Homework Question on JUVENILE JUSTICE
Read “Sugar and Spice and Everything Nice: Female Juvenile Delinquency and Gender Bias in Punishment and Behavior in the Juvenile Courts,” by Jennifer Thibodeau at http://scholarship.law.wm.edu/wmjowl/vol8/iss3/5 . What characteristic (social, physical, psychological) do you consider to have the most influence upon female juvenile delinquency?
Please cite page numbers when quoting the readings.
Homework Answer on JUVENILE JUSTICE
Social Characteristics have the most impact on juvenile delinquency as compared to physical or psychological. In fact, social characteristics trigger or enhance the other characteristics. The genesis stems from association with peers and their male counterparts. Once similarities are stuck, girls will either learn from their peers or study other members of the society to establish their favorite criminal activity.

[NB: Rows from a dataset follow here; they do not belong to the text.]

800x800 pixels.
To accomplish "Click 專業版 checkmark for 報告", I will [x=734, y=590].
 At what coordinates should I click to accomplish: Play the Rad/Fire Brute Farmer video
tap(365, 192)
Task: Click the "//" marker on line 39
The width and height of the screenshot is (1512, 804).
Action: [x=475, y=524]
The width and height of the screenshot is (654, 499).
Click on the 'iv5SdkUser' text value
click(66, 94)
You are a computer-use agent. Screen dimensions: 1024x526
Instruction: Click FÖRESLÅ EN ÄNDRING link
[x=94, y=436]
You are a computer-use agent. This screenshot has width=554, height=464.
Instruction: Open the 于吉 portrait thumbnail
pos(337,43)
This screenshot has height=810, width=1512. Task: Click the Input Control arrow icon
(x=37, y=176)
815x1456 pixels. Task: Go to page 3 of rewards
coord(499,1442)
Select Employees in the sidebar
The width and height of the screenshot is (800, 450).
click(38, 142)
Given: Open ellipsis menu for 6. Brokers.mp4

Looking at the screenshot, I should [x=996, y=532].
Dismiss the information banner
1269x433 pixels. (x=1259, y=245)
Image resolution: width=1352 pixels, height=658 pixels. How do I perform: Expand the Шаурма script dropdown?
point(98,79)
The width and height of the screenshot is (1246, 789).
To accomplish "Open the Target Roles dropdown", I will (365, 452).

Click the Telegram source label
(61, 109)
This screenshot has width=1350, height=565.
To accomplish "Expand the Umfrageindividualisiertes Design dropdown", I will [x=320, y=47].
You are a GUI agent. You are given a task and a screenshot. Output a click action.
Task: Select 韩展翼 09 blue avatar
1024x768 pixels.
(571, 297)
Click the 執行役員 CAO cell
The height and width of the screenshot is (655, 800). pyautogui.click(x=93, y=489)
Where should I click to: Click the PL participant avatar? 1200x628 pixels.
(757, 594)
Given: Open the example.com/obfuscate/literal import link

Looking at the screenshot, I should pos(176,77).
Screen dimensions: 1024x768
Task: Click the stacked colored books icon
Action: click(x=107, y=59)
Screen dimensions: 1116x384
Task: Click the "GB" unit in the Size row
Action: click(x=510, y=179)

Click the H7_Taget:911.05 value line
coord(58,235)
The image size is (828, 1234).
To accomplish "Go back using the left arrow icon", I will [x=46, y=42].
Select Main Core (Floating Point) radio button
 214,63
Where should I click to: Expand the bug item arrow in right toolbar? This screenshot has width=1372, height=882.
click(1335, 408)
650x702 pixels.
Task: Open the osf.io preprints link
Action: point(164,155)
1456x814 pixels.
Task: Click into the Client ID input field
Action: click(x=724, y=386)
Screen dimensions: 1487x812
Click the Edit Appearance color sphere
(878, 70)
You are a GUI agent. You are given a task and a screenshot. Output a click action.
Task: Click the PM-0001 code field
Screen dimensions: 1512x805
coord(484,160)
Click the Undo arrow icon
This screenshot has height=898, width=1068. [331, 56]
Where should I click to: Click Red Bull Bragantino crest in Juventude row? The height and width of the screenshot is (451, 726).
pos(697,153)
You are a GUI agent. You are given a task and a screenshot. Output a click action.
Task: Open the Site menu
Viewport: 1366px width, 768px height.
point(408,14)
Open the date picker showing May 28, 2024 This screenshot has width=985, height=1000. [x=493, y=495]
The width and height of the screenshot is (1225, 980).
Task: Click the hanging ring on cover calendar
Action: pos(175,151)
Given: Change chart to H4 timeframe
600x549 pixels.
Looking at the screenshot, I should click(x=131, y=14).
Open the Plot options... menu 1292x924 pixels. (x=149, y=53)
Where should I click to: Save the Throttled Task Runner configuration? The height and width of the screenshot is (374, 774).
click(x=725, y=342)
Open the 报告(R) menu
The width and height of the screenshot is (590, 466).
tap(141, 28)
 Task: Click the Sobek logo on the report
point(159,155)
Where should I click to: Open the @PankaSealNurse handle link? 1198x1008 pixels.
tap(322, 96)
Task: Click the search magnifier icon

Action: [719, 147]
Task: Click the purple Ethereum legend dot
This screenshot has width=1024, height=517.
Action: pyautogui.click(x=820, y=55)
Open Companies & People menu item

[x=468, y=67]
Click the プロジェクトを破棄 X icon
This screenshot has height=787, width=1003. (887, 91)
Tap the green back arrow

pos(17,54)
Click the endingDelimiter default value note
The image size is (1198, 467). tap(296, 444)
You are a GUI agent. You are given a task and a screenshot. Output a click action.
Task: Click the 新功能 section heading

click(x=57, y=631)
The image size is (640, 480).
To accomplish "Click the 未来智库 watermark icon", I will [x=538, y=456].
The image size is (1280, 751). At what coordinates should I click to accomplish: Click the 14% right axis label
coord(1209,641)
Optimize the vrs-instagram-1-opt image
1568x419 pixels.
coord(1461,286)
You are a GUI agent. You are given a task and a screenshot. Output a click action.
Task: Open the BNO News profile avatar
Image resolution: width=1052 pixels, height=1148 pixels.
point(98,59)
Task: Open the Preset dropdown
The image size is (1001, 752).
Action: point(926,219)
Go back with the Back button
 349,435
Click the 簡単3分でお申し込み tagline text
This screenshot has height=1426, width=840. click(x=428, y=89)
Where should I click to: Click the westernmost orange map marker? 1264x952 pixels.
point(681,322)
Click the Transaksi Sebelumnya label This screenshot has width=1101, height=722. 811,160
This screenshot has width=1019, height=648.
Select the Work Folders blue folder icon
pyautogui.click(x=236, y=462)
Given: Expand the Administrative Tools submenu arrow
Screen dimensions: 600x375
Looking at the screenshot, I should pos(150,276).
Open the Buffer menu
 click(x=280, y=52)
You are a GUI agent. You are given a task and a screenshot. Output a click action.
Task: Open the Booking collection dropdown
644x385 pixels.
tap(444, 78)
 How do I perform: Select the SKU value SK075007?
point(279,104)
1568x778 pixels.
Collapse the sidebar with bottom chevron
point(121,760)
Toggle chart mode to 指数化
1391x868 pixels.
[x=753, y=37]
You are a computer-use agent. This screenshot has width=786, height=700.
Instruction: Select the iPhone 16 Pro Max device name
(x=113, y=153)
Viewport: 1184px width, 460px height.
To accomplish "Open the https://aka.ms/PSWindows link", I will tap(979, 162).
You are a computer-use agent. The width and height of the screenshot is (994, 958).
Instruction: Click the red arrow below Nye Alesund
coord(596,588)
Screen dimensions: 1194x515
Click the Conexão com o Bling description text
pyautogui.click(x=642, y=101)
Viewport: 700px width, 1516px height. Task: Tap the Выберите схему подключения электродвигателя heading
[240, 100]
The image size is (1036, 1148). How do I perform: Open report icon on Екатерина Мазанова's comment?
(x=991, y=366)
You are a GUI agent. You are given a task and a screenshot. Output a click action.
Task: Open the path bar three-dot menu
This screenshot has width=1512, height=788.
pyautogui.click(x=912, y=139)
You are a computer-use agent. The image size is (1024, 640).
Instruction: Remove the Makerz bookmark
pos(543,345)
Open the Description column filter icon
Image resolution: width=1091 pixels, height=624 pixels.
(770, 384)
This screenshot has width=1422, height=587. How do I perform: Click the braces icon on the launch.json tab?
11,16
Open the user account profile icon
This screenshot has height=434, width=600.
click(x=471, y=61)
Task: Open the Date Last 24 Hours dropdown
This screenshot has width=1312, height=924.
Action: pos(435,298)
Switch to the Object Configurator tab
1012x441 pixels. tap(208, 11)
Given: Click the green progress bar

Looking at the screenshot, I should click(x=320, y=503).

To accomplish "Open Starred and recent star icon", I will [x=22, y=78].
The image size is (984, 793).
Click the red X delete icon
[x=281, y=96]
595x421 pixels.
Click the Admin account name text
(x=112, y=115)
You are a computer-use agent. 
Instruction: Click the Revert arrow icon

A worrying trend is the ability to study laws and regulations during their first time offence (Thibodeau, 2001, p. 489). Socialization with radicalized peers provides an avenue to maneuver the court system for release. Furthermore, the knowledge accessed is often not intended for rehabilitation but to enhance their evasion of law enforcers for repeat offences. Therefore, social characteristics allow girls to be better criminals that will assess and approach a criminal activity from a cautious angle. This is unlike boys who test extremes in establishing authority amongst their admirers.
The society has also propagated a soft-approach that considers female criminal acts as superficial and easy to straighten. In fact, such behavior is perceived to be way-ward as an implication of the temporary nature that does not constitute to crime (Thibodeau, 2001, p. 491).